Non. Le très médiatique constructeur de voitures électriques américain a un jour promis de produire 400 000 exemplaires de son nouveau véhicule “de rêve” en 2018. Ses derniers objectifs de production oscillent dans une fourchette comprise entre 200 000 et 300 000 véhicules. Mais de sérieux problèmes de production des batteries ont freiné le démarrage, et le passé de Tesla en matière de régularité de production n’est pas bon. Tesla doit toujours prouver qu’il peut vivre sans de constantes transfusions de cash frais de Wall Street. 2018 pourrait être l’année de l’épreuve de vérité.
Richard Waters, FT
Le S&P 500 finira-t-il l’année au-dessus de 2 650 ?
Oui. Les signaux positifs abondent : revenus, croissance économique, et ristournes fiscales aux États-Unis. Mais ces facteurs sont déjà connus. Le prix des actions semble ridiculement haut si on les compare aux normes historiques, mais cela ne nous dit rien sur les décisions à court terme. En dernier recours, tout tourne autour des liquidités, qui font chauffer les marchés depuis que ceux-ci sont sortis de la crise de 2009. Si tout se déroule comme prévu, les banques centrales vont réduire la voilure et retirer des liquidités d’ici à la fin de 2018. Si elles vont dans ce sens, il est à parier que le S&P trébuchera. Un infime frémissement pourrait déjà faire pâlir les banquiers. Attendez-vous à ce que la tendance actuelle se prolonge.
John Authers, FT
Les bonds américains du Trésor finiront-ils l’année au-dessus des 3 % ?

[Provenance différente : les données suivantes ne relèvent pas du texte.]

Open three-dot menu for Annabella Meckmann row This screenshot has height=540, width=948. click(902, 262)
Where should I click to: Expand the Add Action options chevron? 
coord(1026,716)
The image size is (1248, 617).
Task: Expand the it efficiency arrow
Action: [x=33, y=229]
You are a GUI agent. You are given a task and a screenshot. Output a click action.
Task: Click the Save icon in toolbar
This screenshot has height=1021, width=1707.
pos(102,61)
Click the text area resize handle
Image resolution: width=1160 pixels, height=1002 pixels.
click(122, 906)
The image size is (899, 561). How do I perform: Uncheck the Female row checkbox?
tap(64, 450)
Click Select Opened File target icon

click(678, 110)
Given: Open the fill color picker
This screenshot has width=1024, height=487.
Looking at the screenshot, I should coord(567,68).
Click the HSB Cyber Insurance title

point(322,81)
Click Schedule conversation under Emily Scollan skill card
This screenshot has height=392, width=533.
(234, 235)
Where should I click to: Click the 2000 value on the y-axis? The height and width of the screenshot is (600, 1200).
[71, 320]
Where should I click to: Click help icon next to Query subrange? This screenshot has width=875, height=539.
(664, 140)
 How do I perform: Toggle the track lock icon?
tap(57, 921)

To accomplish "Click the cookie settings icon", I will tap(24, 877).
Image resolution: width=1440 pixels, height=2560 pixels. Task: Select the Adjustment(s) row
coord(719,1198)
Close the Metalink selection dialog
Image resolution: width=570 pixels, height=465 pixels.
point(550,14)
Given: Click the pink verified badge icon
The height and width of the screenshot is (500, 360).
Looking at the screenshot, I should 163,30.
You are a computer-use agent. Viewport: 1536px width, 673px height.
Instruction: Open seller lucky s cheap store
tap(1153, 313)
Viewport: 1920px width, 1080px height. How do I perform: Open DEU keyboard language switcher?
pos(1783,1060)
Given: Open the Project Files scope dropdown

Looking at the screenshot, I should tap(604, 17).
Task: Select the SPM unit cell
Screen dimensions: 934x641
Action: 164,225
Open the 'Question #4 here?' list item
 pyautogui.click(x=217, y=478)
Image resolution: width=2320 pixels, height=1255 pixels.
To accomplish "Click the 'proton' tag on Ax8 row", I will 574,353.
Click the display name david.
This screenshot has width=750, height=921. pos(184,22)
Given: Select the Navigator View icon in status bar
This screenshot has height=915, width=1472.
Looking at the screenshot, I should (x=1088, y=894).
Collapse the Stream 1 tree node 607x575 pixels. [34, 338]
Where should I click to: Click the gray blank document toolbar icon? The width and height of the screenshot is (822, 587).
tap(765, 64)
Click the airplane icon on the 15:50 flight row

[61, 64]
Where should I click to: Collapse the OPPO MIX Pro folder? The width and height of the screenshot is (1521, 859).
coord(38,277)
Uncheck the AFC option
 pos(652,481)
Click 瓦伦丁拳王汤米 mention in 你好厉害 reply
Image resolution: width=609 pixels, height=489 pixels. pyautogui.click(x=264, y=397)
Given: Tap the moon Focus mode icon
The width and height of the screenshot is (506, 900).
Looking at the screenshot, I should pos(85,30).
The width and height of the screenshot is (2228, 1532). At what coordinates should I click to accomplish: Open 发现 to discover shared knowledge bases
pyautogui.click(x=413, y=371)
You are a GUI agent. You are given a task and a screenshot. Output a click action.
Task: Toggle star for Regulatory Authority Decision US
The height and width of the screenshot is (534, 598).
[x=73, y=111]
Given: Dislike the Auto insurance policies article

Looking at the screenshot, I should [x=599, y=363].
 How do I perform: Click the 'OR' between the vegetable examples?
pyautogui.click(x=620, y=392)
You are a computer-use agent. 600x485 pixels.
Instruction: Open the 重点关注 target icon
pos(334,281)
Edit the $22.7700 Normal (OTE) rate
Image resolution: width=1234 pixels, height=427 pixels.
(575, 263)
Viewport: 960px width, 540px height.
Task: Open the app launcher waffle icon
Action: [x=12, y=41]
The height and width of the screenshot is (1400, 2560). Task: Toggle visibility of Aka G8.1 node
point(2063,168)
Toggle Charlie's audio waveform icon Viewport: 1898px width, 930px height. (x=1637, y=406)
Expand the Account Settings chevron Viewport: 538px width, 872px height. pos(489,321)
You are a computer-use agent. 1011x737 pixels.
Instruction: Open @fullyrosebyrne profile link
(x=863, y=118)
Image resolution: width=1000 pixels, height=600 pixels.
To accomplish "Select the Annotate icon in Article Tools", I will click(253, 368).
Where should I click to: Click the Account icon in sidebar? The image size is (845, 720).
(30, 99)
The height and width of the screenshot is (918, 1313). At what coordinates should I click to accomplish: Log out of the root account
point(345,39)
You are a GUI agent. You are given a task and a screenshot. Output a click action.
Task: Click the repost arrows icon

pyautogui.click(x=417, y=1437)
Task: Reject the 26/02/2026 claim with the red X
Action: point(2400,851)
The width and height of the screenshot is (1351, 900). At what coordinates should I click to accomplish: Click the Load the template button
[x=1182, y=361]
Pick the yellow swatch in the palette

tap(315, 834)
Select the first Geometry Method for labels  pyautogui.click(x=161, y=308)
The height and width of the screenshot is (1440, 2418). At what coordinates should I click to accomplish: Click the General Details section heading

Non. Les stratèges de Wall Street prédisent que l’emprunt sur 10 ans du gouvernement américain passera la barre des 3 % dans l’année qui vient, mais ce sont des prévisions de Noël, aussi sérieuses que les fêtes de fin d’année au bureau. Cependant, les forces séculaires et sismiques qui maintiennent en place à la fois l’inflation et les rendements à long terme des bonds restent en place et sont toujours sous-estimées. La Réserve fédérale relèvera ses taux d’intérêt au moins trois fois en 2018, mais les rendements à 10 ans ne dépasseront pas les 3 %.
Robin Wigglesworth, FT
Le baril de pétrole finira-t-il 2018 au-dessus de 70 dollars ?
Oui. Les interruptions de fourniture et les risques géopolitiques persisteront probablement, tout comme le freinage de la production par certains producteurs. Mais un prix du baril à 70 $ ou au-dessus dépend de la Russie : va-t-elle se ranger derrière l’Arabie saoudite et d’autres producteurs pour limiter sa production et contrebalancer la production croissante de gaz et d’huile de schiste américains ? Les autres parties prenantes de ce type d’action coordonnée devront respecter l’accord sans faiblir, alors que les raisons pour le faire diminueront quand les gouvernements récolteront les bénéfices d’un cours du pétrole plus haut.
Anjli Raval, FT
“Un prix du baril à 70 $ ou au-dessus dépend de la Russie : va-t-elle se ranger derrière l’Arabie saoudite et d’autres producteurs pour limiter sa production ?”
La Coupe du monde de foot peut-elle être gagnée par un autre pays que le Brésil, l’Allemagne et l’Espagne ?
Non. Dans les hautes sphères, le foot est un jeu de truands. Mieux vaut avoir le bénéfice d’un certain recul. Il y a eu déjà vingt coupes du monde. Lors de ces vingt coupes, le Brésil (cinq titres), et l’Allemagne (quatre) ont été des concurrents incontournables. Jouer à domicile donne un atout : les nations qui ont accueilli le Mondial ont remporté six fois le trophée. Mais le grand festival de foot de l’année 2018 se tiendra en Russie, et son équipe occupe le fond du classement.